Note: Shaded areas denote recessions. Source: Civilian unemployment rate (UNRATE) less the natural rate of unemployment (NROU) from FRED.

Several criticisms can be leveled at this very simple illustration. First, as our colleagues on the U.S. Monetary Policy Forum recently explained, the neutral real rate may only be 1%, rather than 2%. If they are correct, then we should be concerned by unemployment gaps as small as 3%.  In that case, the recession that ended in 1975, when the gap went to 2.7%, would be added to list of worrisome episodes. Moreover, the number of quarters in the 55-year period with an unemployment gap at or above 3% rises to nearly 9% of the total.

Another possibility is that – when the unemployment rate begins to rise in some future cycle – inflation could be below the 2% target, so the actual Taylor rule rate could start below 4 percent. For example, had a big negative demand shock hit in the U.S. economy in 1998 when the inflation rate was less than 1%, the Taylor-rule-implied policy rate might have hit the zero bound a decade earlier than it did.

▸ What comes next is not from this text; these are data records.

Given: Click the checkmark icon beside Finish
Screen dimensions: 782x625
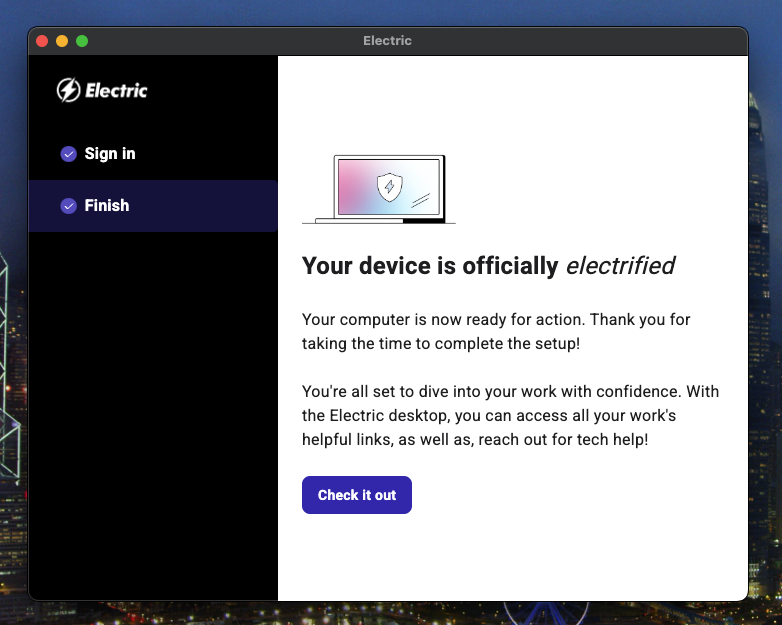Looking at the screenshot, I should click(69, 206).
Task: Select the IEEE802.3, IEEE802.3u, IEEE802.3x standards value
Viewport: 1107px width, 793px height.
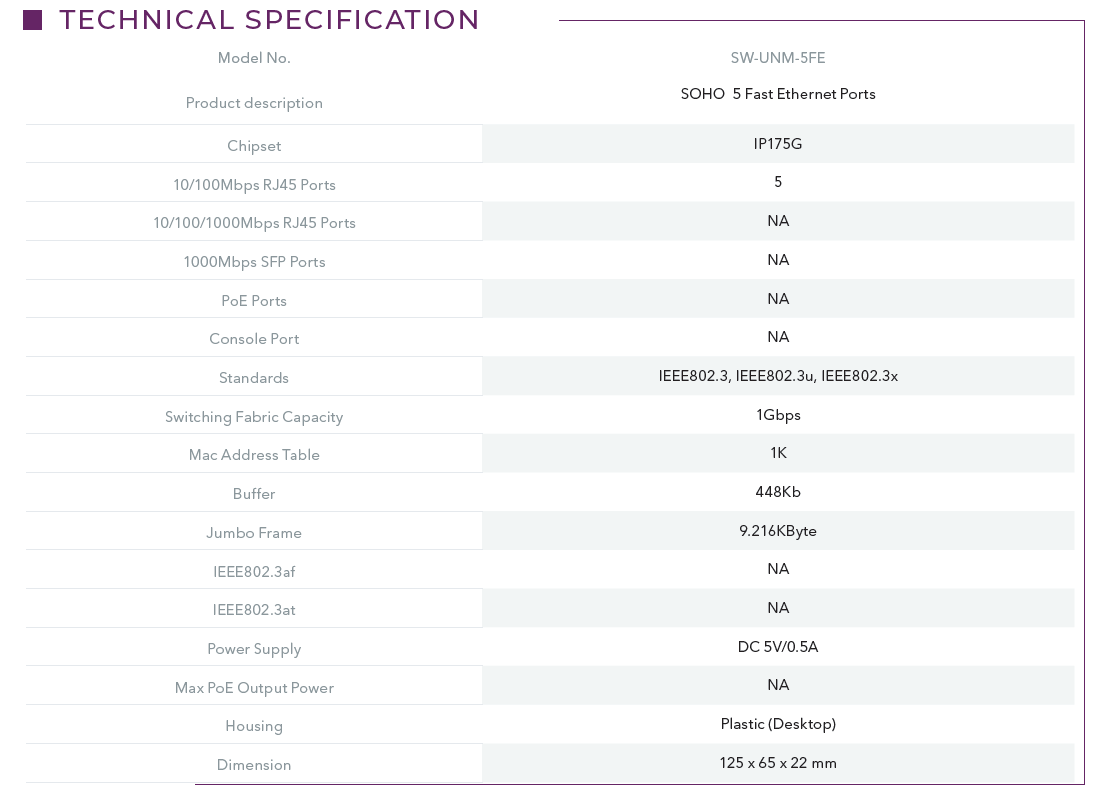Action: click(x=777, y=376)
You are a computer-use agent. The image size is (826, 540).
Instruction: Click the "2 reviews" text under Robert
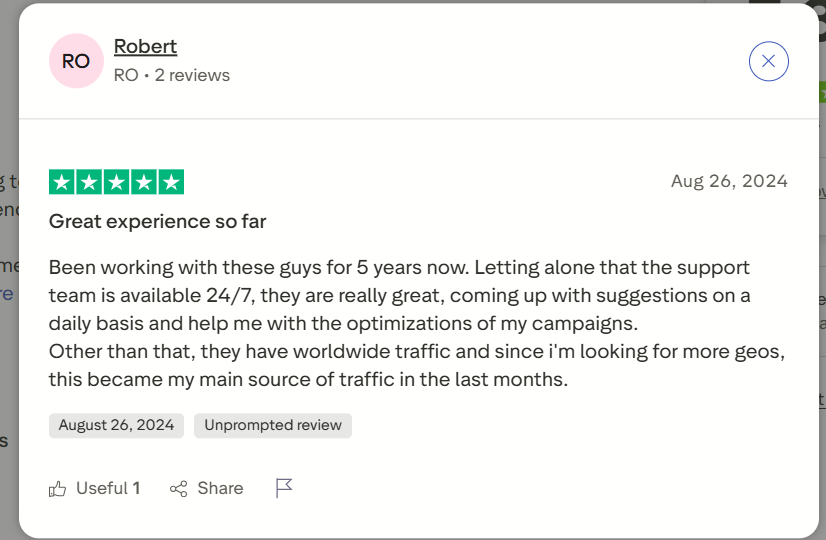coord(192,75)
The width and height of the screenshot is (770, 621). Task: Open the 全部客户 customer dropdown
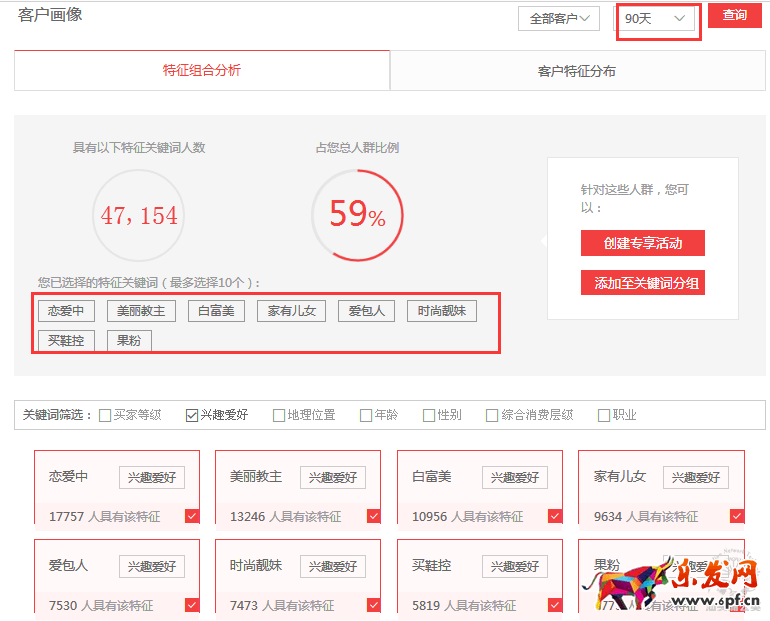point(558,18)
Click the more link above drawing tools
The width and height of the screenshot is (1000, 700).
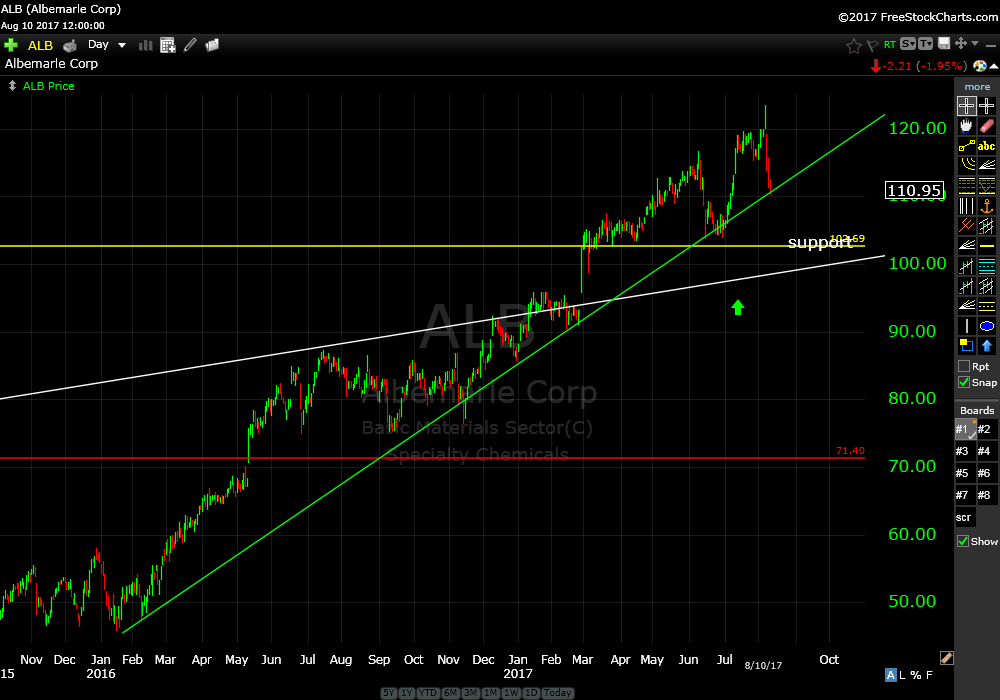[x=977, y=87]
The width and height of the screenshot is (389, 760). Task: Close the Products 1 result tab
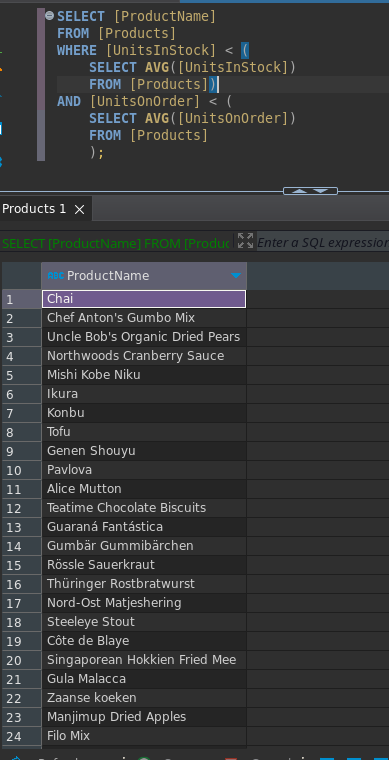[x=79, y=209]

So, the risks of hitting the lower bound, combined with the view that a small amount of inflation facilitates relative wage and price adjustment, lead us to the conclusion that if policymakers were to start inflation targeting today – from scratch – some might well choose a target above 2%. Numbers like 3% or even 4% are plausible.

At the same time, several arguments have been leveled against this revisionist view. The first and oldest goes back to Milton Friedman’s famous point that the optimal return on money should be equal to that on other risk-free assets – or roughly, the neutral real rate. This implies a steady deflation (rather than inflation) of 1% to 2%.

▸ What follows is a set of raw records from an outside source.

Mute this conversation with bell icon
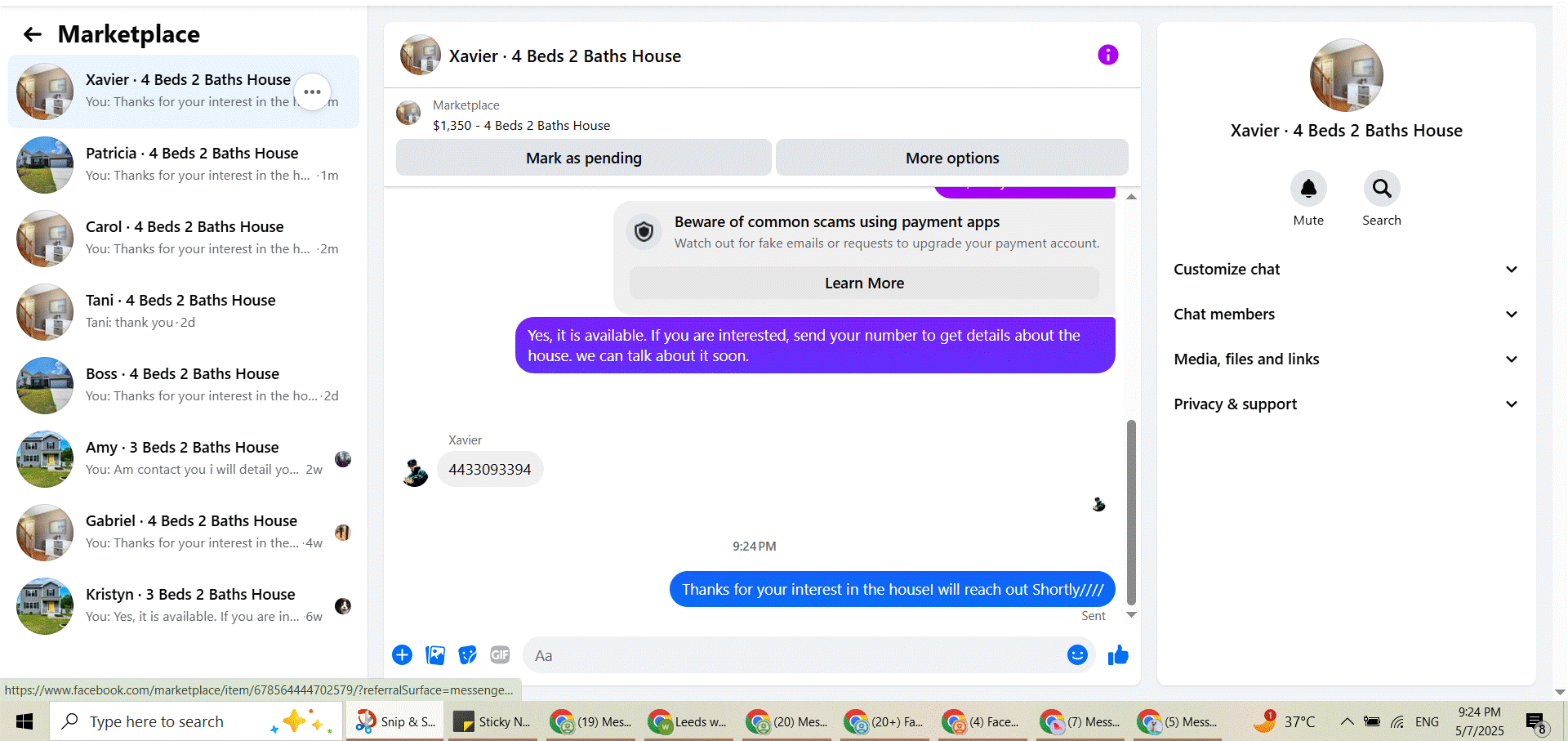 (1308, 189)
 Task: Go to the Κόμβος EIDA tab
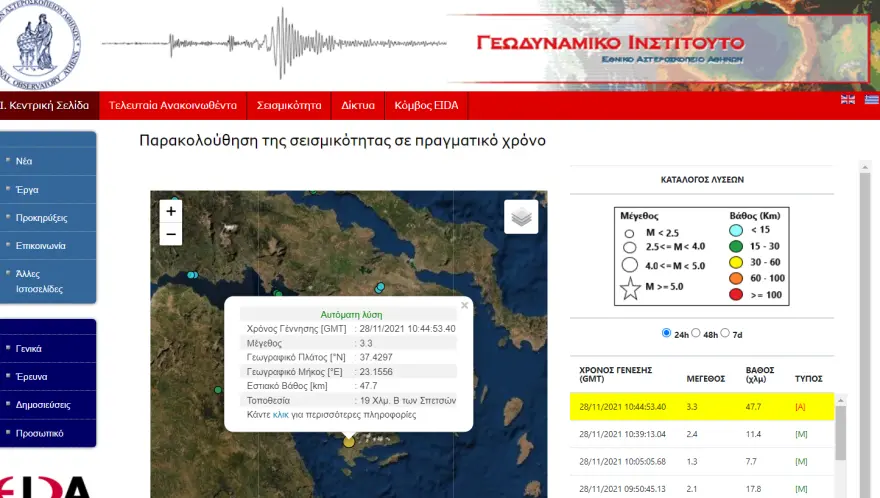click(426, 105)
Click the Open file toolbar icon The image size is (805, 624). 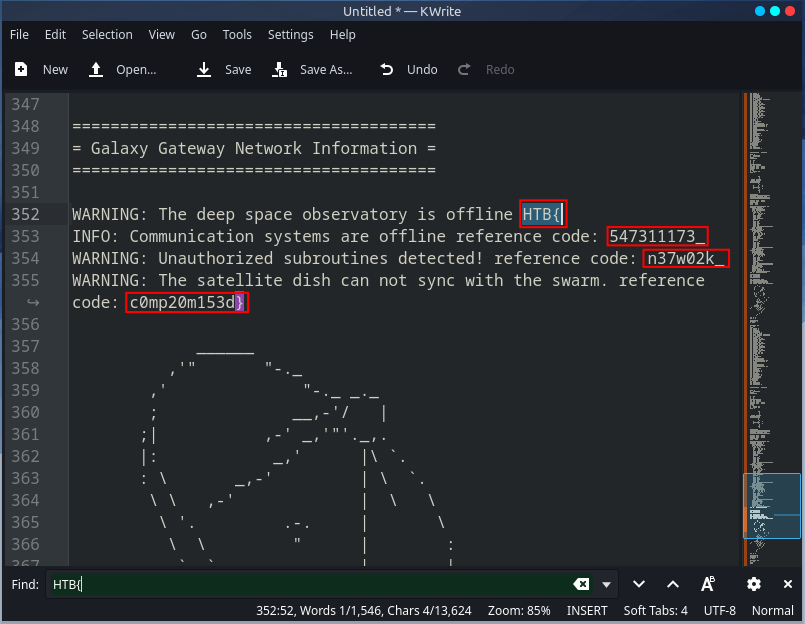(96, 70)
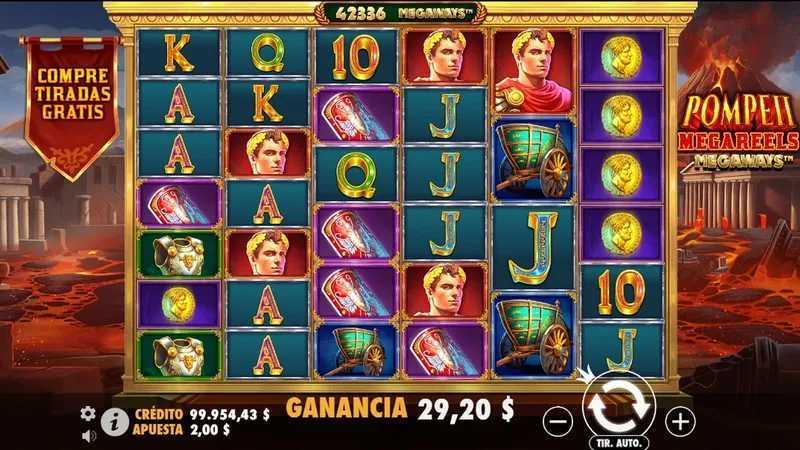Click the Q symbol on second reel

[267, 52]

Second, past experience suggests that the level of inflation and the volatility of inflation tend to rise together. If that holds in the future, a higher inflation target would be accompanied by less predictable inflation fluctuations, adding to the uncertainty facing households and businesses.

Third, and more recently, academics have argued that the zero lower bound itself is an artifact of the way in which we have organized our monetary system. In theory, if we could get rid of cash and all cash equivalents, and instead use an electronic money as a flexible unit of account, then a central bank could set the policy interest rate significantly below zero. However, compared to eliminating cash, it would almost certainly be simpler to aim at a slightly higher inflation rate. (We have discussed elsewhere the serious questions that this e-money approach raises about both policy and privacy. See our posts on implementing negative nominal interest rates and on eliminating paper currency.)

Finally, as we discussed in an earlier post, the move to a common inflation target across countries is a useful form of international monetary policy coordination. It is highly doubtful that the leading central banks would simultaneously agree to shift to a new common target in a relatively narrow time frame.

Our bottom line: If policymakers had it to do over again, they could very well opt for a higher inflation target. But, given where we stand today, such a fundamental change in the policy framework, both nationally and internationally, is very unlikely. Rather, the belief that academic economists and central bankers can convince their elected officials and publics that 3% or 4% – rather than 2% – is the solution may be the real delusion.